Meet the newest members of the Cal Walks team: Chris Johnson
Over the next few weeks, each of our three new team members will introduce themselves to you here. This week, meet Chris Johnson, our Walk San Jose Program Manager, based in San Jose.
In late 2017, California Walks received a grant from the Knight Foundation that enabled it to establish Walk San Jose, a new program that will focus on formalizing its city-level pedestrian safety advocacy in San Jose, including offering local workshops and trainings; bringing the 2018 PedsCount! Summit to the city (a save-the-date is coming soon!); and engaging elected leaders, city staff, local influencers, and community members in mapping the road to a vision of zero traffic deaths in San Jose.
When I learned about the opportunity to work with the California Walks’ team, I leapt at it. Cal Walks has a reputation as effective, strategic advocates, working on both policy and direct service, from the neighborhood level to the state capitol. Though I’d never set foot in San Jose, I believed in the team, and after a few years running a scrappy, under-resourced, and ambitious local nonprofit, building a new program under the auspices of a well organized, sustainable statewide organization sounded like a great fit. And the weather didn’t hurt either.
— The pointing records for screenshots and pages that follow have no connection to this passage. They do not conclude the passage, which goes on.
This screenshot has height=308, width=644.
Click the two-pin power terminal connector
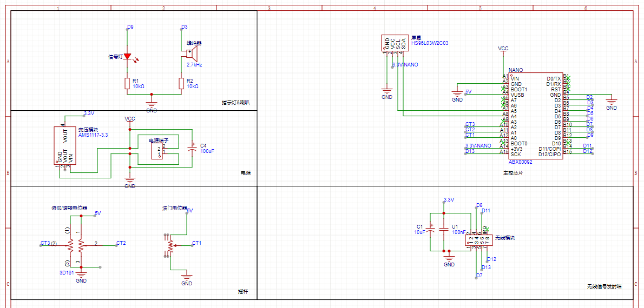(158, 151)
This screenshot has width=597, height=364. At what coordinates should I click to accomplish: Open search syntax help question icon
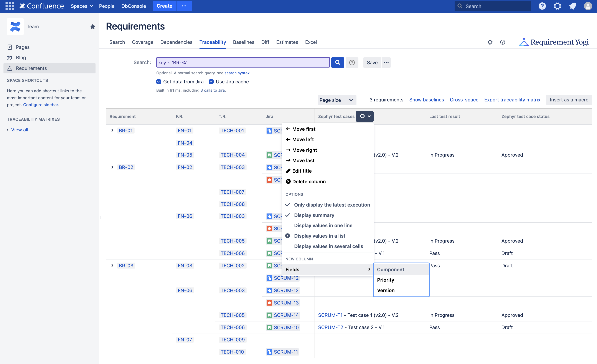[352, 63]
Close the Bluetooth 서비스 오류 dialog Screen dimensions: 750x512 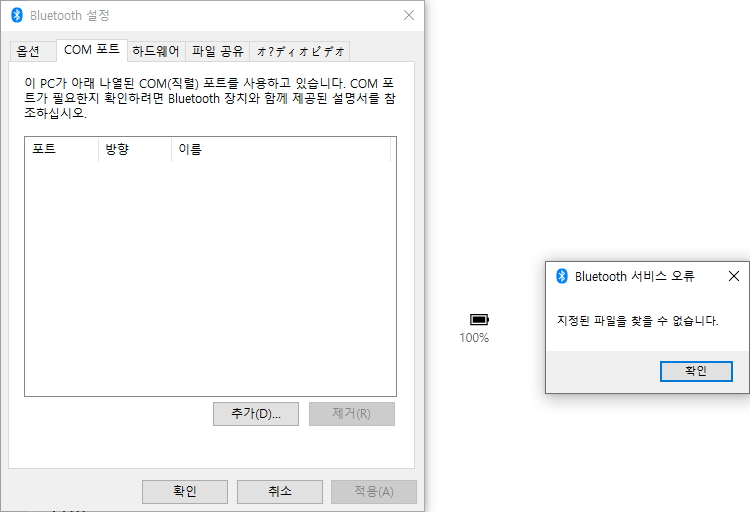point(733,276)
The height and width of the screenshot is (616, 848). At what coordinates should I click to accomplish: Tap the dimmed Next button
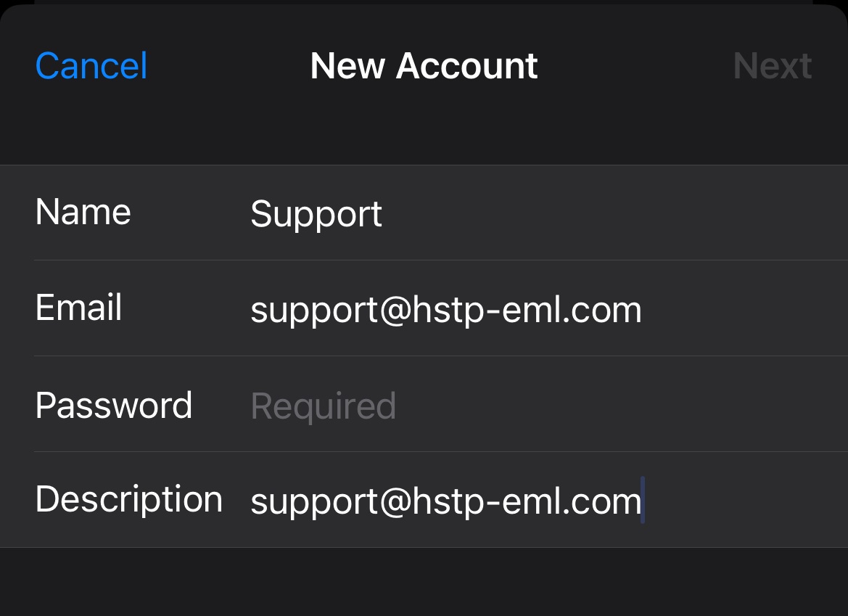(x=772, y=66)
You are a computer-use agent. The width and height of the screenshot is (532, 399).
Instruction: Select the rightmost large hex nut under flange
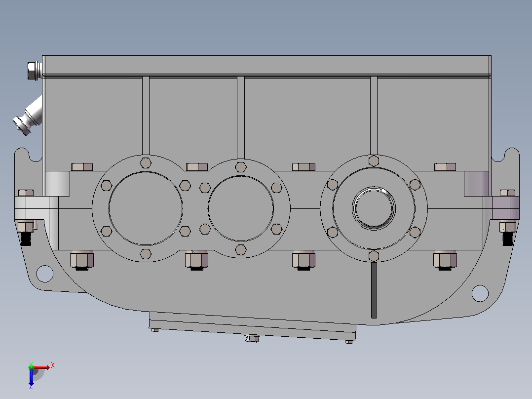tap(445, 260)
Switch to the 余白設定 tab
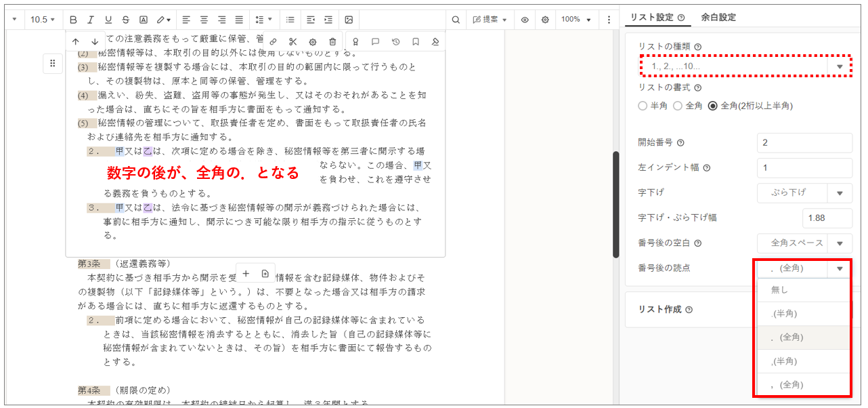868x408 pixels. [x=718, y=18]
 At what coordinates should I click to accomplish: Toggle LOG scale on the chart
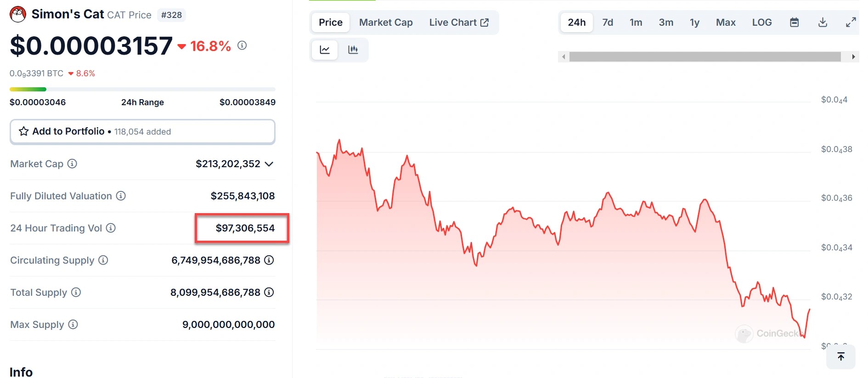(761, 23)
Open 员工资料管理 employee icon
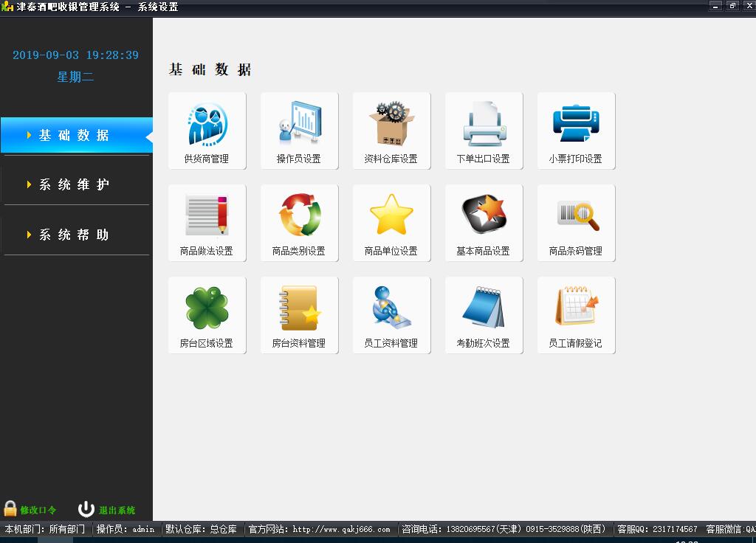Image resolution: width=756 pixels, height=543 pixels. click(391, 311)
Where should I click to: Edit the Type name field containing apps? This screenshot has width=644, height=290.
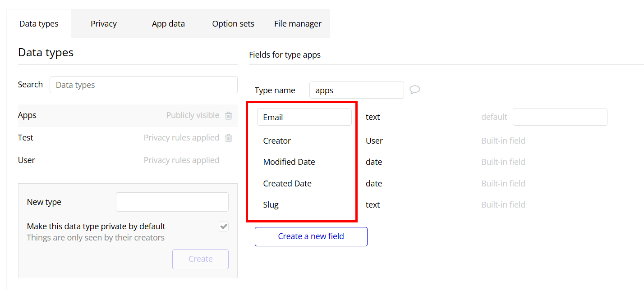(x=356, y=90)
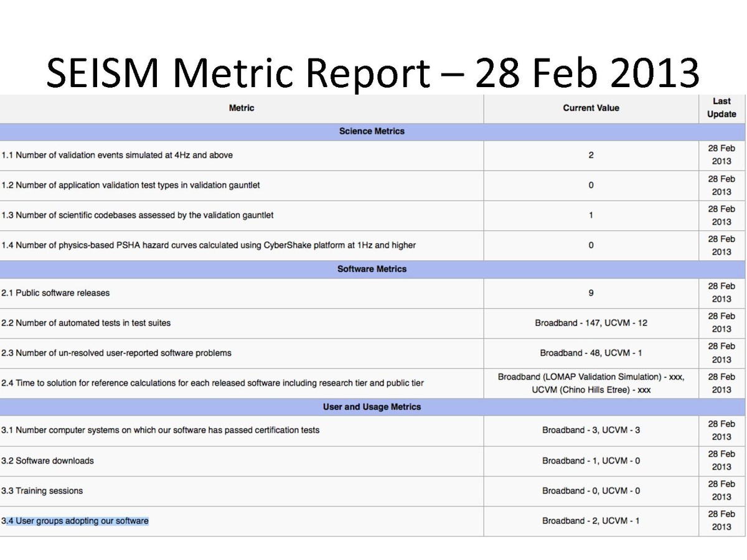
Task: Click the 2.1 Public software releases cell
Action: (x=55, y=293)
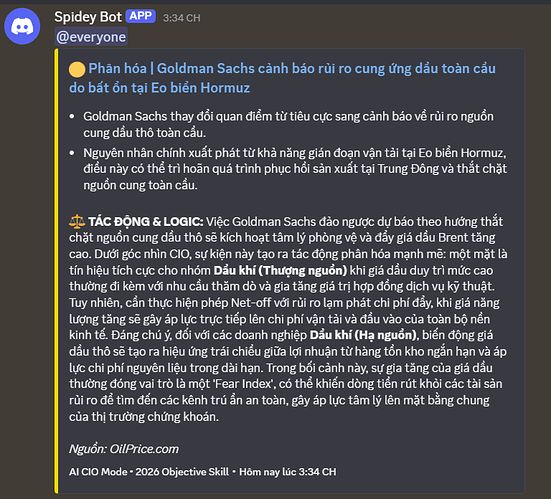Click the Nguồn: OilPrice.com source line
This screenshot has width=551, height=499.
tap(124, 449)
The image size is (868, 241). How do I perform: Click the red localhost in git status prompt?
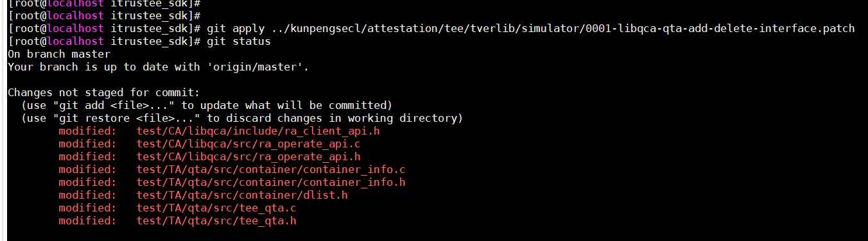click(75, 41)
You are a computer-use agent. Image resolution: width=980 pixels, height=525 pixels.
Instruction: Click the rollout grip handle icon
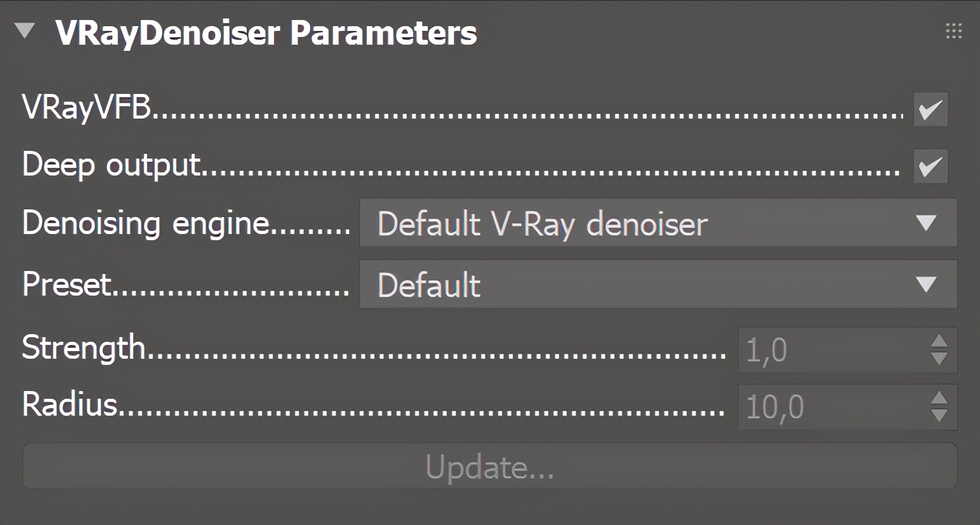point(954,31)
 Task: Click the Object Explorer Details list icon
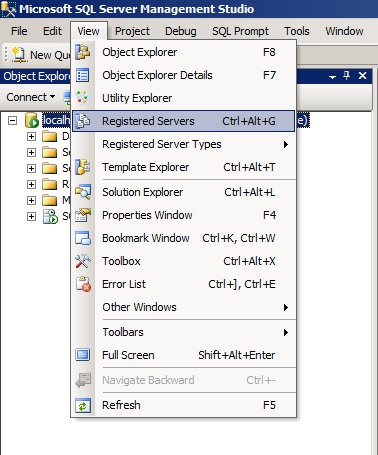[x=83, y=75]
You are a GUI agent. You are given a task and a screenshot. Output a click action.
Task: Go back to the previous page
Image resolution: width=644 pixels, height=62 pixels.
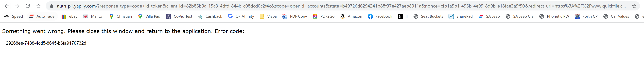(7, 6)
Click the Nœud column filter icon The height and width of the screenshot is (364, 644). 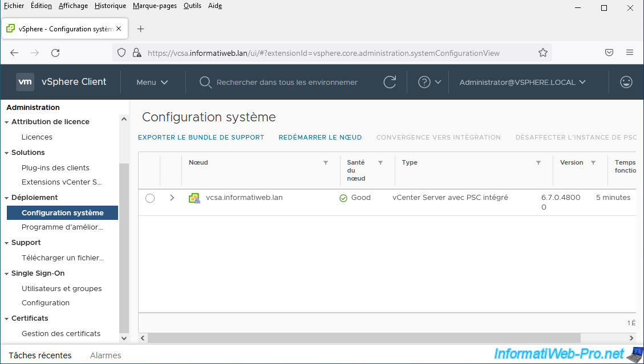pyautogui.click(x=326, y=163)
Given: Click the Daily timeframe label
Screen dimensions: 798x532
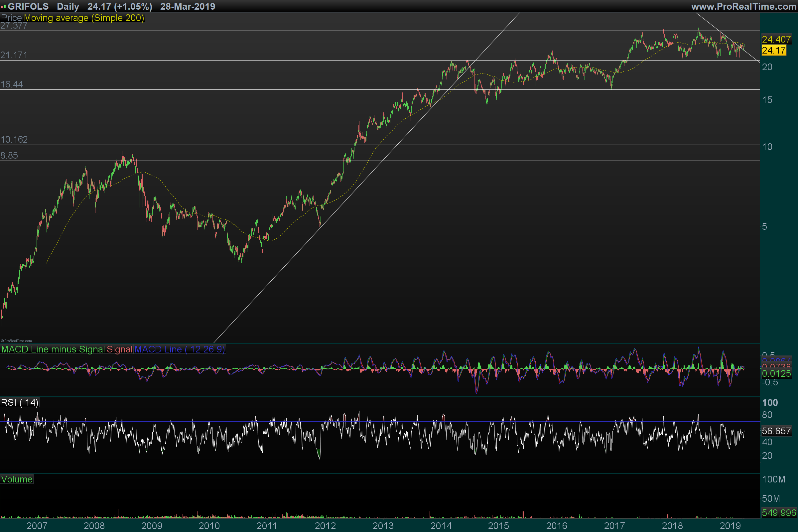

Before arriving in San Jose in January, I’d lived in Las Vegas (where I grew up steeped in car culture), in Chicago (where I fell in love with cities, walking, and transit), and most recently in Fort Collins, Colorado (where I found my voice as a transportation advocacy leader). It was in Fort Collins where I had the honor of serving as the first executive director of Bike Fort Collins (BFC), Northern Colorado’s bike and active transportation advocacy nonprofit. I was fortunate to lead BFC thought a period of growth and productivity where we asked challenging questions of ourselves, our partners, and our local policymakers and advanced important conversations about active transportation.
One funny thing about working in ped/bike advocacy: When people learn what you do for a living—that your career is dedicated to advocating for active transportation—a few pretty common reactions come up from folks:
They want know if you have a car (I don’t);
They want to know if you have a license (I do);
And, more often than not, they start listing excuses for driving too much and confess they know they should walk and bike more.
I understand where it comes from. Many of us think of walking the way we think of other healthy choices like eating more greens or flossing; they’re obligatory and inconvenient, but we know we “should” do them. I work to help people and communities to reconsider that way of thinking about active transportation.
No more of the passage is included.